» **Input material**:
BEGIN
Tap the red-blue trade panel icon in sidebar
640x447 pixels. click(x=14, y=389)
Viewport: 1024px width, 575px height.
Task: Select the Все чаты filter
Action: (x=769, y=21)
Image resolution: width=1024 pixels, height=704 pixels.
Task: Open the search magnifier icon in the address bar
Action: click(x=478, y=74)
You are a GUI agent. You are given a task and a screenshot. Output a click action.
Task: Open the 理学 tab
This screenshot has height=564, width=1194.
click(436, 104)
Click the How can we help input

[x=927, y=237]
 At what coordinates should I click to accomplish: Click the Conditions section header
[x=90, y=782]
END
» **What is expected**:
Repeat the lines from the one containing "You are a GUI" through the end of the listing, exactly and without any other lines; both ends are included.

» **Answer for the task**:
You are a GUI agent. You are given a task and a screenshot. Output a click action.
Task: Open the 理学 tab
This screenshot has height=564, width=1194.
click(436, 104)
Click the How can we help input

[x=927, y=237]
 At what coordinates should I click to accomplish: Click the Conditions section header
[x=90, y=782]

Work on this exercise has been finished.